The adsorption of the pyrrole-thioindole (1) and C20 cage (2) are studied at B3LYP/6-311+G*, B3LYP/6-311++G** and B3LYP/AUG-cc-pVTZ. Stability of solute and complex (3) depends on the dielectric constant of the used solvent (ε), the possibility of the hydrogen bonding (H…B) and dipolar–dipolar interaction (D.-D.I.) between them. In going from the gas phase to less polar solvent, then in turn to more polar solvent, a good consistency appears between ε and the absolute value of adsorption energy difference among solvent phase and gas phase i.e. │∆Eads. of s-g│ obtained for product (3).
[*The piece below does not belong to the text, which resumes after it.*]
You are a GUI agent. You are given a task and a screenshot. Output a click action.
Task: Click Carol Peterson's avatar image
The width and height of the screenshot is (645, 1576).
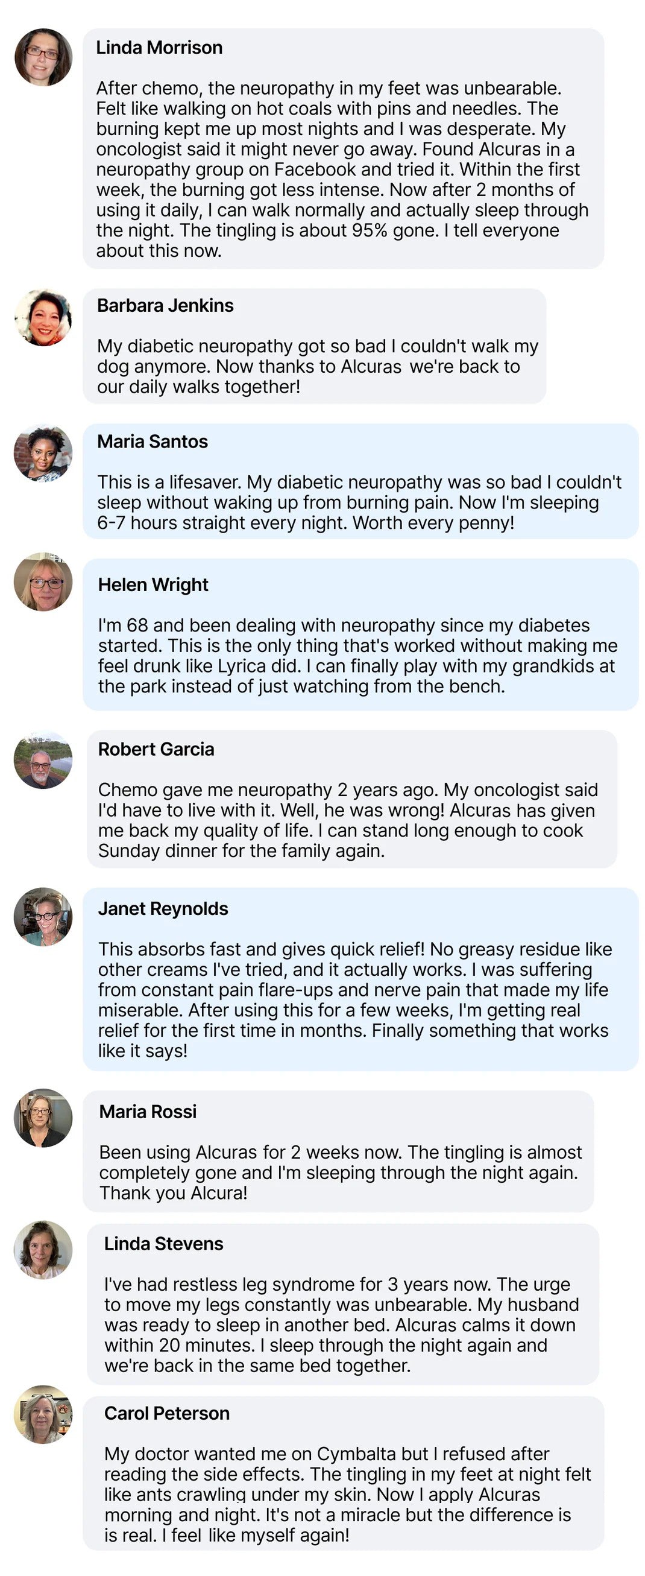(x=43, y=1414)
Moreover, the highest │∆Eads. of s-g│ is measured for (3) in water, whereas the lowest value is associated in cyclohexane. Because of capability of (H…B), (3) is stabilized in the most polar solvent (water) more than gas phase and other solvents. The kinetic stability and energy difference between the frontier orbitals (Eg or ∆EL-H) is observed in the opposite direction with ε. A red shift is monitored when adsorption is taken in polar solvents as ∆EL-H is reduced.